• [WHAT YOU SHOULD DO] Nothing but the lines from the one with "Where should I click to: Repost" through the end of the records may appear in the answer, each reproduced exactly, pictures omitted.

• [DATA FOR THIS TASK]
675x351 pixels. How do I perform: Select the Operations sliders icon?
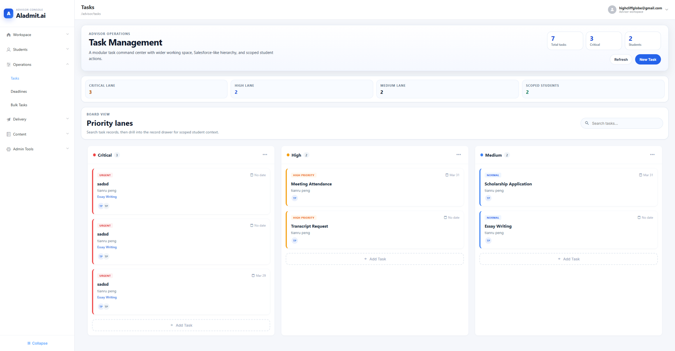tap(8, 64)
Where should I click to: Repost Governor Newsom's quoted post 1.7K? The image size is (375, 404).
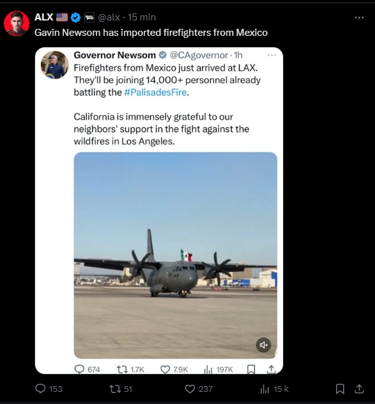123,369
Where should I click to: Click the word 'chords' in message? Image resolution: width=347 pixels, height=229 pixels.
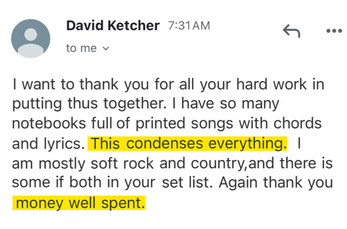(297, 123)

• [RESPONSE]
Where should I click to: Repost Governor Newsom's quoted post 1.7K? The image size is (375, 404).
123,369
Where should I click to: Click the word 'chords' in message? Image resolution: width=347 pixels, height=229 pixels.
(297, 123)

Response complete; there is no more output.